2) level liquid seed culture: with the barms on inclined-plane inoculation 1~4 encircle to that the sugar degree that 100~500ml is housed is 5~25%, concentration of iron is that 150~5000 μ g/ml, pH value are in 4~6.5 the special-purpose culturing bottle of wort, 26~35 ℃ of cultivations 24~48 hours.
3) the secondary liquid seeds is cultivated; With the level liquid seed culture fluid be inoculated into that sugar (mixtures of wort or molasses or wort and the molasses) amount of containing that 10~40L is housed is 5~25%, concentration of iron is that 150~5000 μ g/ml, pH value are in 4~6.5 the Ka Shi culturing bottle; Inoculum size is 1%~10%, cultivates 18~48 hours at 26~35 ℃.
4) fermentor tank seed culture: the secondary seed nutrient solution is inoculated into 0.5~15m is housed
3Sugar (mixtures of wort or molasses or wort and the molasses) amount of containing be 5~25%, concentration of iron is 150~5000 μ g/ml, replenish suitable nitrogenous source and phosphorus source, pH value is in 4~6.5 the seed fermentation jar; Inoculum size is 1%~10%, cultivates 18~48 hours at 26~35 ℃.

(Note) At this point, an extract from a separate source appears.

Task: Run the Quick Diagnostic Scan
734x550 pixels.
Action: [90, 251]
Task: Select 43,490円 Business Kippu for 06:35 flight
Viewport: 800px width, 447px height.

5) ferment tank is cultivated: with the fermentor tank seed culture fluid be inoculated into that 1~300 ton sugar (mixtures of amylum hydrolysate of the sugar or molasses or amylum hydrolysate of the sugar and the molasses) amount that contains is 5~25%, concentration of iron is 150~5000 μ g/ml, additional suitable nitrogenous source and phosphorus source, pH value be in 4~6.5 the fermentor tank; Inoculum size 5%~15%; Used nutrition source adopts fed-batch mode; Iron adopts fed-batch mode to add, and cultivates 14~36 hours at 26~35 ℃.
6) separate: adopt stacked separating machine to separate again and filter or use filter press with vacuum drum.
7) drying: adopt 60~140 ℃ of fluidized dryings, the exsiccant product has activity; Adopt 100~180 ℃ of spraying dryings perhaps with the vapor pressure roller drying of 0.3~0.6Mpa, it is powdery or strip that drying prods does not have activity; Also can adopt freeze-drying dry.
8) packing: can adopt the various ways packing to become the ferrum-rich saccharomyces cerevisiae of high Fe content.Iron level reaches 2000~50000mg/kg.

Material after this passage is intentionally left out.